Tinnitus distress is linked to enhanced resting-state functional connectivity from the limbic system to the auditory cortex.

The phantom sound of tinnitus is believed to be triggered by aberrant neural activity in the central auditory pathway, but since this debilitating condition is often associated with emotional distress and anxiety, these comorbidities likely arise from maladaptive functional connections to limbic structures such as the amygdala and hippocampus. To test this hypothesis, resting-state functional magnetic resonance imaging (fMRI) was used to identify aberrant effective connectivity of the amygdala and hippocampus in tinnitus patients and to determine the relationship with tinnitus characteristics.
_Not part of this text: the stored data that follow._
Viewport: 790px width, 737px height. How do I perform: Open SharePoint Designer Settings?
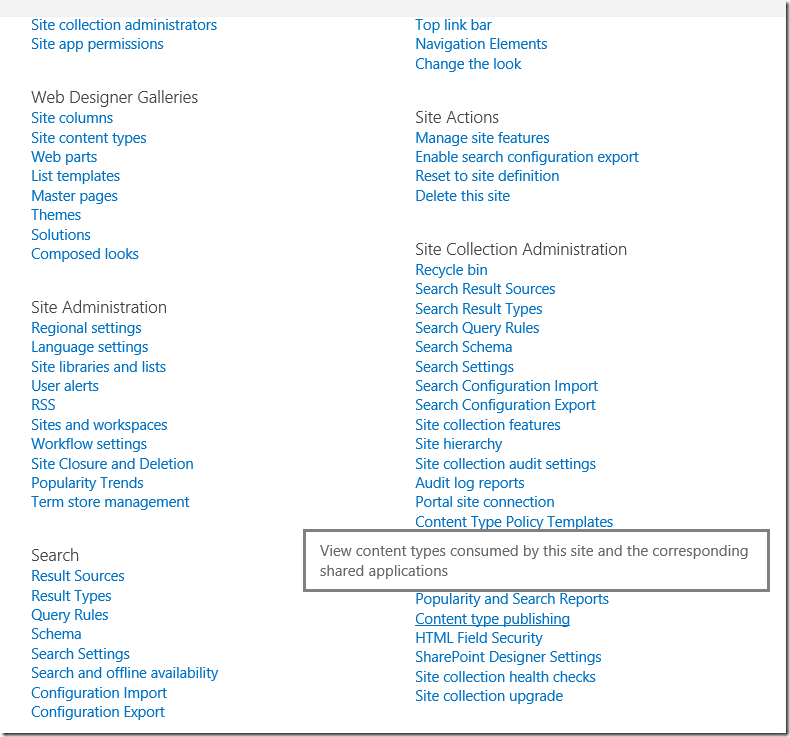(508, 657)
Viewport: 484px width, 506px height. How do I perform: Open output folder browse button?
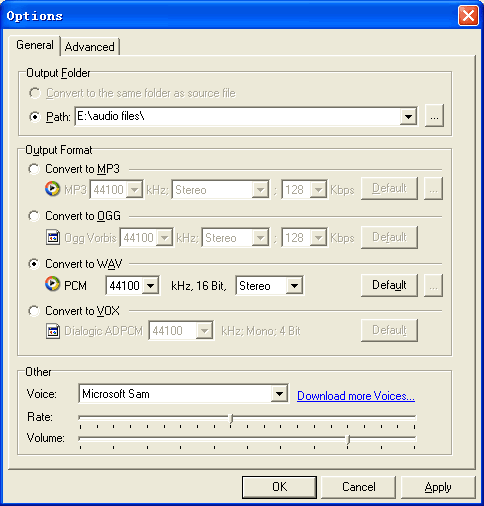coord(434,116)
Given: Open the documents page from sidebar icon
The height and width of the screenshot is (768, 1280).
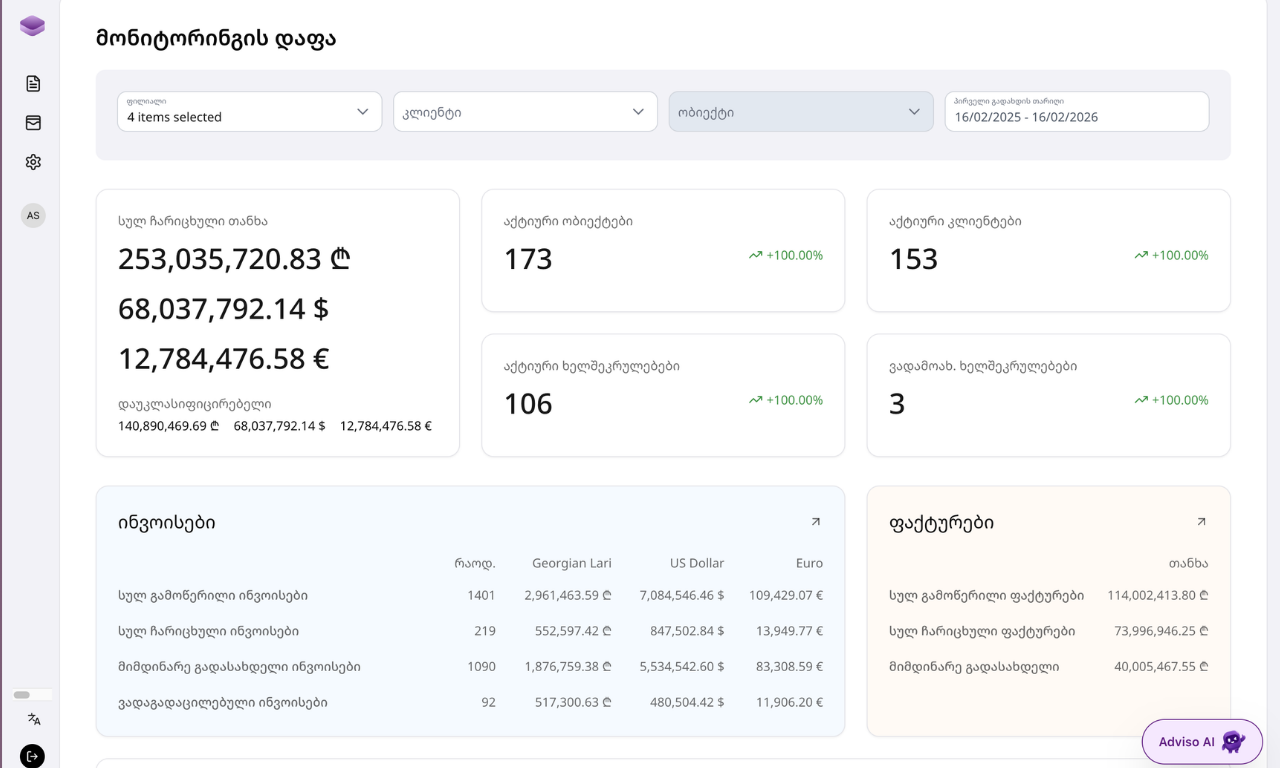Looking at the screenshot, I should 33,84.

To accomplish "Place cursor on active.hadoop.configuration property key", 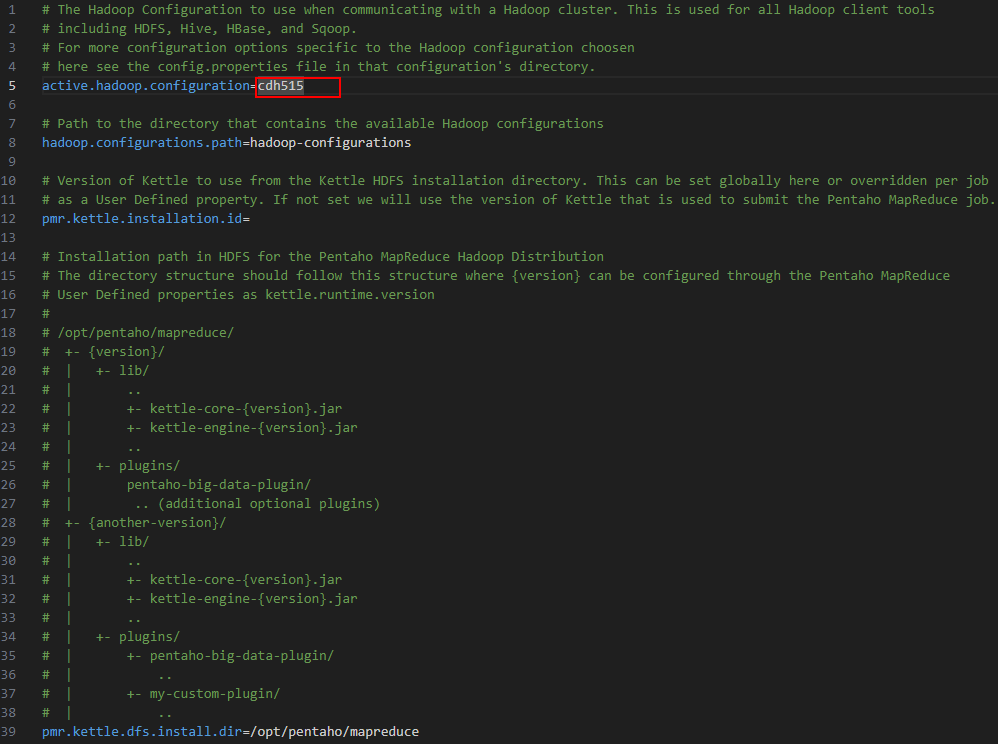I will point(145,86).

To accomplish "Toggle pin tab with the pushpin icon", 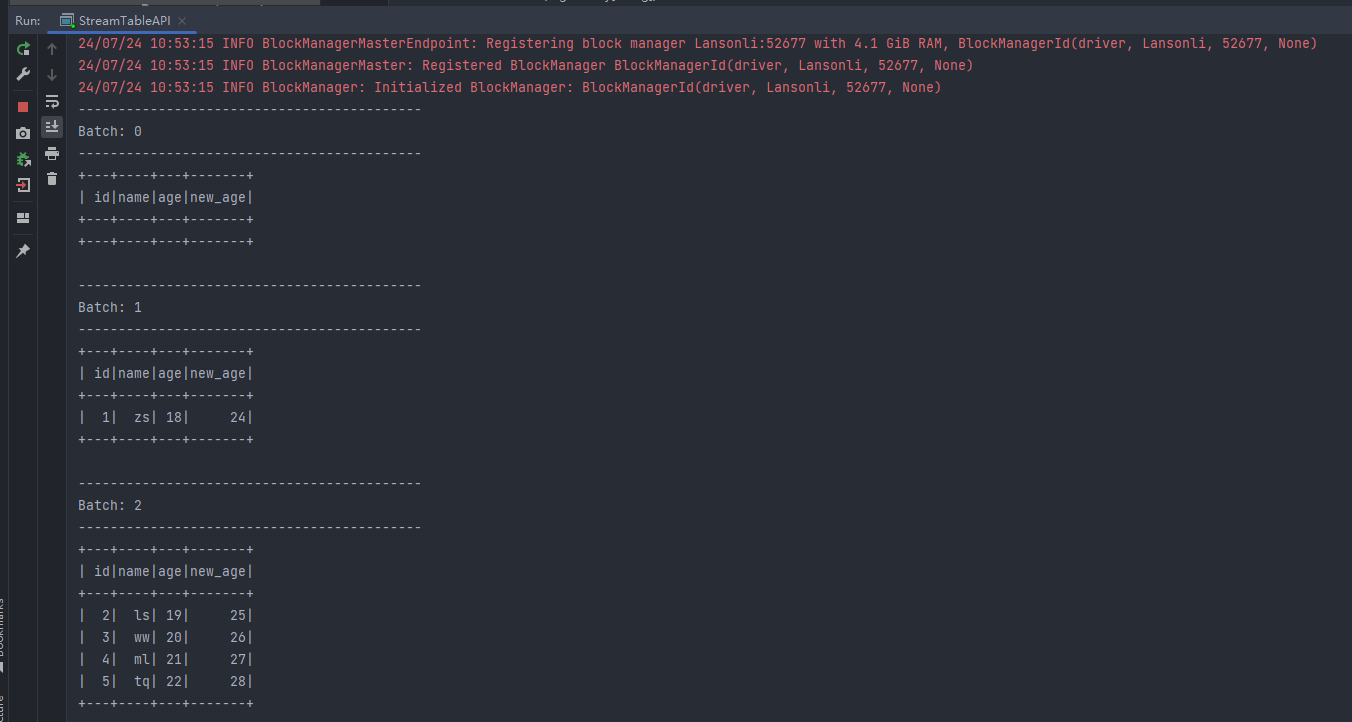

Chronic tinnitus patients (n = 26) and age-, sex-, and education-matched healthy controls (n = 23) were included. Both groups were comparable for hearing level. Granger causality analysis utilizing the amygdala and hippocampus as seed regions were used to investigate the directional connectivity and the relationship with tinnitus duration or distress. Relative to healthy controls, tinnitus patients demonstrated abnormal directional connectivity of the amygdala and hippocampus, including primary and association auditory cortex, and other non-auditory areas. Importantly, scores on the Tinnitus Handicap Questionnaires were positively correlated with increased connectivity from the left amygdala to left superior temporal gyrus (r = 0.570, P = 0.005), and from the right amygdala to right superior temporal gyrus (r = 0.487, P = 0.018). Moreover, enhanced effective connectivity from the right hippocampus to left transverse temporal gyrus was correlated with tinnitus duration (r = 0.452, P = 0.030). The results showed that tinnitus distress strongly correlates with enhanced effective connectivity that is directed from the amygdala to the auditory cortex. The longer the phantom sensation, the more likely acute tinnitus becomes permanently encoded by memory traces in the hippocampus. Hum Brain Mapp 38:2384-2397, 2017. © 2017 Wiley Periodicals, Inc.